Copy the fly fishing thread verbatim, starting at the words "What little I" and stopping after "score for $6.00??".

DOCUMENT =
++++++

# New to fly fishing.



## TPrawitt91 (Sep 1, 2015)

I am a long time bait fisherman who has decided to step up my game to fly fishing for various reasons. 

I picked this rod up at a yard sale. 

What little I know about fly fishing gear leads me to believe this would be a good all around fly rod. Not too big but not too small. Could match up different weighted lines for different fishing scenarios I believe. 

That being said, who thinks this rod was a score for $6.00?? 

Any suggestions on good set ups for it? Reels? Lines? 

Anyone know more about it than I and want to explain it to me? I'm all ears. 

I mainly fish for trout but want the flexibility to get it done for bass and other species panfish and whatever else.


----------



## Badin (Dec 18, 2015)

++++++

DATA BLOCK =

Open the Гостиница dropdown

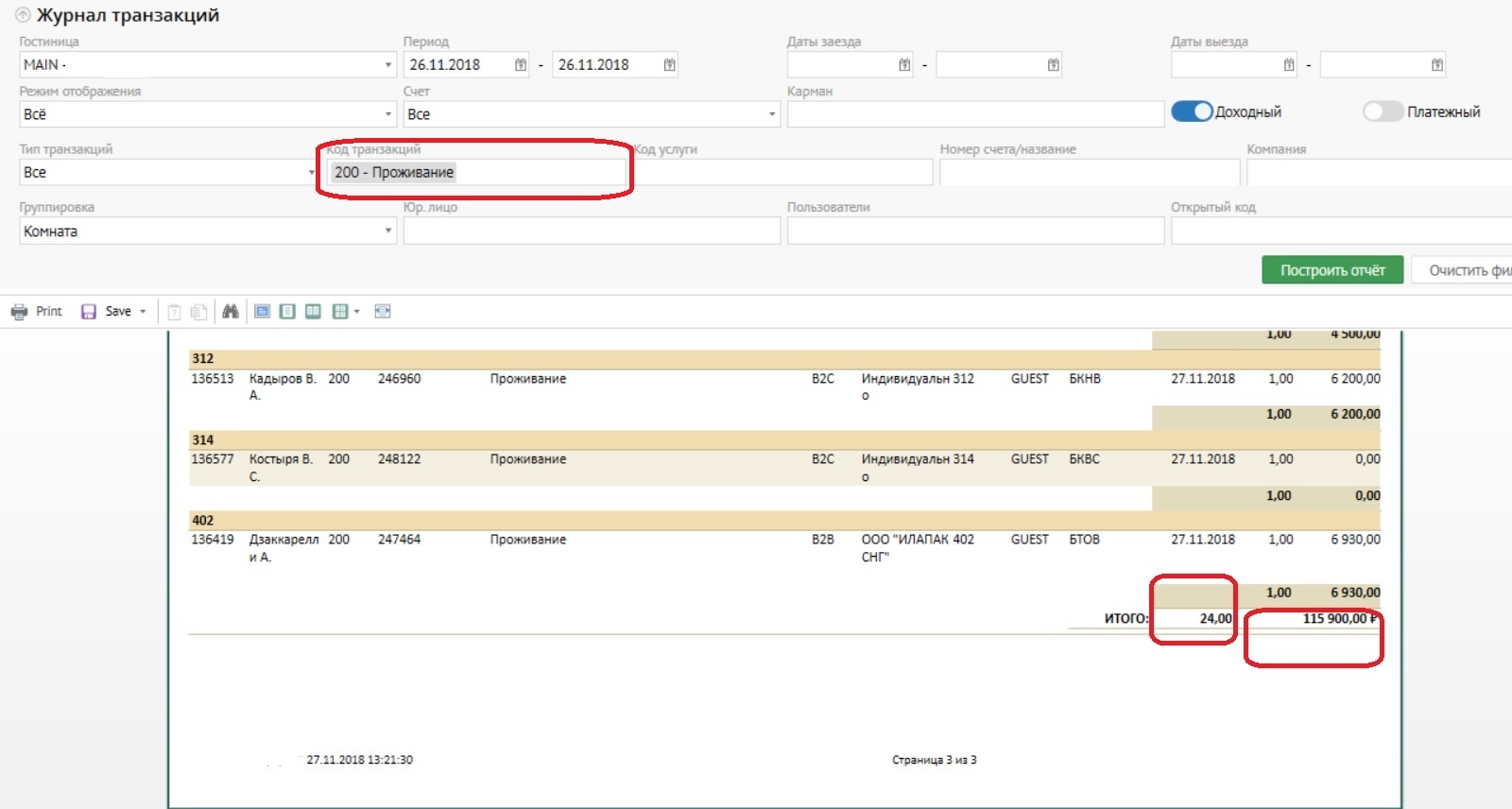[387, 65]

++++++

RESULT FOR THIS EXERCISE =
What little I know about fly fishing gear leads me to believe this would be a good all around fly rod. Not too big but not too small. Could match up different weighted lines for different fishing scenarios I believe. 

That being said, who thinks this rod was a score for $6.00??